---------- EXCERPT TO READ
Pinault Collection is pleased to announce that the Pierre Daix Prize has been awarded, for the 2021 edition, to L’envers de la médaille by Germain Viatte published by L’Atelier Contemporain.
François Pinault created the Pierre Daix Prize in 2015 as a tribute to the memory of his friend, the writer and art historian, Pierre Daix, who passed away in 2014. Since then, the annual prize of ten thousand euros honours a work dedicated to the history of modern and contemporary art.
For the 2021 edition, the prize celebrates the quality of a brave and uncompromising account of a little-known or hidden aspect of contemporary cultural life. This volume is the result of extensive documentary work carried out by a remarkable connoisseur of modern art.
Germain Viatte
Born in 1939 in Quebec City, Germain Viatte is honorary general curator of national heritage. After having worked in the inspection of provincial museums, he participated from 1966 in the creation of the Centre national d’art contemporain and then of the Centre Pompidou, where, from 1975 to 1985, he was head of the collec-tions of the Musée national d’art moderne at the Centre Pompidou. He was then director of the museums of the city of Marseille (1985–89), head of the general inspection of classified and controlled museums (1989–91), director of the Musée national d’art moderne and the Centre de création industrielle at the Centre Pompidou (1991–97). After participating in its prefiguration, he was, from 1999 to 2005, director of the museological project of the Musée du quai Branly, and at the same time, from 2000 to 2003, director of the Musée des arts d’Afrique et d’Océanie.
L’envers de la médaille
At first glance, Mondrian and Dubuffet, both the men and their works, bear no resemblance. However, the time frames in which they cemented their artistic personalities, and particularly the relationship of public opinion and institutions to their work, present enlightening similarities. Germain Viatte notes that, “both had to face the insistent blindness of opinion, even specialized opinion, and, for Dubuffet, a consenting adversity, which did not subside until the early 1970s, even causing him to fear losing his position as a ‘public enemy’.”
--------------------
---------- ENTRIES SHOWN
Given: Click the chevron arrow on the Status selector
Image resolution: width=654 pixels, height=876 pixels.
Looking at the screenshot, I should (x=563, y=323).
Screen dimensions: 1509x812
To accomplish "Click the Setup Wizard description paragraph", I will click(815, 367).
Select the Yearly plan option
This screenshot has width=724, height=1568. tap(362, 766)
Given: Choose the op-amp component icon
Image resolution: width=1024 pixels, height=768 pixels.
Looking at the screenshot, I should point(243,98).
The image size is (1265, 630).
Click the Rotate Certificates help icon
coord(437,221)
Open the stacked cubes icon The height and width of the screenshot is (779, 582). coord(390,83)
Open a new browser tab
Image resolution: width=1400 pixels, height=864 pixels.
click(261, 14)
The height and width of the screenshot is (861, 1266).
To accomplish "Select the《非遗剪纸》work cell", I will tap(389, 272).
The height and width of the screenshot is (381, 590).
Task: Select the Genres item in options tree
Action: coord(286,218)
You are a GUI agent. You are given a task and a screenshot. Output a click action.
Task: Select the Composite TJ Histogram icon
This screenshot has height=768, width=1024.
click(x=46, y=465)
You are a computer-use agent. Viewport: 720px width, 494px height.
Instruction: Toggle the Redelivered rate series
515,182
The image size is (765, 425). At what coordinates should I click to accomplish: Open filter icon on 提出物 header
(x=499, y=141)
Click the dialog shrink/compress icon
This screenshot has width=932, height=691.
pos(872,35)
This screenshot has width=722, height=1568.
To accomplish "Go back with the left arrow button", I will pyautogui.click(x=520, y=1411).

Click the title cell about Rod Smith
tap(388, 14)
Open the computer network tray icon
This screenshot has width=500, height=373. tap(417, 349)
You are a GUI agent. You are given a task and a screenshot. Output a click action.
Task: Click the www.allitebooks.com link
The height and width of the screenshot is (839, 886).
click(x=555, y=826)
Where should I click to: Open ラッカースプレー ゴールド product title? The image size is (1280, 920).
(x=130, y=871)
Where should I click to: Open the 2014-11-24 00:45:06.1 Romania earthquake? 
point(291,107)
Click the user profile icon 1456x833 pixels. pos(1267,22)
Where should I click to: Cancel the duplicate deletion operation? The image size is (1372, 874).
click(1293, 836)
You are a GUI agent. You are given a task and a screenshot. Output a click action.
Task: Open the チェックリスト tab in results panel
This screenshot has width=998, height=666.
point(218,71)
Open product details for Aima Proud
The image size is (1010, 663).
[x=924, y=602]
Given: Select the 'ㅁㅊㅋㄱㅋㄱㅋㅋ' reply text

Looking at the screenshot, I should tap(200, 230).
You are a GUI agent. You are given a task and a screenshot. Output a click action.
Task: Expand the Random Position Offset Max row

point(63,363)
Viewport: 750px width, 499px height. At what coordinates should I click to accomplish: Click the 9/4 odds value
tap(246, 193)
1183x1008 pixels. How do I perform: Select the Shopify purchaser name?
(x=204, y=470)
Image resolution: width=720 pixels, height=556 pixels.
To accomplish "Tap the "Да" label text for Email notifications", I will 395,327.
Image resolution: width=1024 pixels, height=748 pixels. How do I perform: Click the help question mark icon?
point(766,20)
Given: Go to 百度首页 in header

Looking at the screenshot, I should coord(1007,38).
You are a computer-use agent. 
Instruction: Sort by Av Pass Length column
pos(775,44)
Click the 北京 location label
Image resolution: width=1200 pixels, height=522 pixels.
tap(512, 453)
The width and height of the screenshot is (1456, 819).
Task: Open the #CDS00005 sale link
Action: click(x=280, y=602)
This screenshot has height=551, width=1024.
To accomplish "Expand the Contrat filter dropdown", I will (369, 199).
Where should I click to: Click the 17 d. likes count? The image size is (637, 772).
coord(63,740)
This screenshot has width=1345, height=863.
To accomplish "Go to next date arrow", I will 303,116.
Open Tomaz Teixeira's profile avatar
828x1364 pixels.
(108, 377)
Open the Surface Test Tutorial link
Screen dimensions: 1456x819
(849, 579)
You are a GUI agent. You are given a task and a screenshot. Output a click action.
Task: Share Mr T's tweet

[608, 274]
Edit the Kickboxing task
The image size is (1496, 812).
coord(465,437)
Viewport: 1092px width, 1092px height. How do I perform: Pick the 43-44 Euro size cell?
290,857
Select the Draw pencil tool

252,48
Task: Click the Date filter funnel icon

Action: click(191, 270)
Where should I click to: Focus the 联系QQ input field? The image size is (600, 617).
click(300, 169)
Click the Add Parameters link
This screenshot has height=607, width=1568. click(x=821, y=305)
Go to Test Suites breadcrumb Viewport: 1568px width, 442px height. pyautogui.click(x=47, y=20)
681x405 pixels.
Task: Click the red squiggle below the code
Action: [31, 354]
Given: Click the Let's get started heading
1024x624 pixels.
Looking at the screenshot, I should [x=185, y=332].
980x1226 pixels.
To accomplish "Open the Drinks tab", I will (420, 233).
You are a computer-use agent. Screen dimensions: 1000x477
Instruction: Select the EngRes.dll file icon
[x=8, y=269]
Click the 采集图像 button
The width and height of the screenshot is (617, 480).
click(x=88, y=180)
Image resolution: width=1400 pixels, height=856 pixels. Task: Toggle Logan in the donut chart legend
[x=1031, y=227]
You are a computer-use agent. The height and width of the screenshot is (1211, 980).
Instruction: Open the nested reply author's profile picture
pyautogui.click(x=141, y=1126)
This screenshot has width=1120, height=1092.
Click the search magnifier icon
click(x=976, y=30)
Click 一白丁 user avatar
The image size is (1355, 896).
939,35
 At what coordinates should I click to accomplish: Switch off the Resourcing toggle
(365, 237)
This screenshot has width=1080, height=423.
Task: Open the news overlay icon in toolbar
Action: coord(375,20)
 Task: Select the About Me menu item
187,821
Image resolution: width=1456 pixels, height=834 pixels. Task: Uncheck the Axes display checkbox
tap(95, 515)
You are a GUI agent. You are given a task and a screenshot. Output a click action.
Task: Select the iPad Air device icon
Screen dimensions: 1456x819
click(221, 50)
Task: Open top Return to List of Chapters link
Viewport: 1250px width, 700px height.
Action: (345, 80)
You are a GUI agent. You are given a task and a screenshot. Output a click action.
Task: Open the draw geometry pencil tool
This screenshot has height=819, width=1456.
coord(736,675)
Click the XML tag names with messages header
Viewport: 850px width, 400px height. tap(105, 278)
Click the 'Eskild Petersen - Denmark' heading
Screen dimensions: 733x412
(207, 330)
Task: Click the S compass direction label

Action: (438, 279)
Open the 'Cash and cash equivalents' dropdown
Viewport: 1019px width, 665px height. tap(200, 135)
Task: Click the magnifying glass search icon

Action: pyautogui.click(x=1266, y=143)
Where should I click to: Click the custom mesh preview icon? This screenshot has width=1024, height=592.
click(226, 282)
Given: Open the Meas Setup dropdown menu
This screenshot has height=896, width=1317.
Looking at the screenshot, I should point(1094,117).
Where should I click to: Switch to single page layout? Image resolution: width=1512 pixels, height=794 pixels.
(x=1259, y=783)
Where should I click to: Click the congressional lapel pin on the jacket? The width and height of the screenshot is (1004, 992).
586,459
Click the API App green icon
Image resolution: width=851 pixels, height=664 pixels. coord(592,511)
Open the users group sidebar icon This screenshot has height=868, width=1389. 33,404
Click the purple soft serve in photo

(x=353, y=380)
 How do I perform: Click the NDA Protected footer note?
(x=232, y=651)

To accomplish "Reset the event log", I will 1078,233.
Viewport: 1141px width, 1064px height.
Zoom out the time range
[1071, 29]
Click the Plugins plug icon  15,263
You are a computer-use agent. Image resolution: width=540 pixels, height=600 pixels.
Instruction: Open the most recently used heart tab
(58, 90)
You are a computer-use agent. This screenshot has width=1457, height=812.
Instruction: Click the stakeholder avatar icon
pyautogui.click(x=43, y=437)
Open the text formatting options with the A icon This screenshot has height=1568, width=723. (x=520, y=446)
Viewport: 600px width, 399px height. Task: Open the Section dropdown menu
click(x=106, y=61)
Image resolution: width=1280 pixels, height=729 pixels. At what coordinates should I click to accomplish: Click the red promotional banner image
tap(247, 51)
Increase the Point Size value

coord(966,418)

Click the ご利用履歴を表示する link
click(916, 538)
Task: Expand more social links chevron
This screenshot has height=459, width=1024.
--------------------
WHAT TO WORK ON —
1: According to the prize announcement, in what year did François Pinault create the Pierre Daix Prize?
2: From the prize announcement, reproduce the passage that starts at the words "François Pinault created" and stops after the words "and contemporary art.".

TASK RESPONSES —
1: 2015

2:
François Pinault created the Pierre Daix Prize in 2015 as a tribute to the memory of his friend, the writer and art historian, Pierre Daix, who passed away in 2014. Since then, the annual prize of ten thousand euros honours a work dedicated to the history of modern and contemporary art.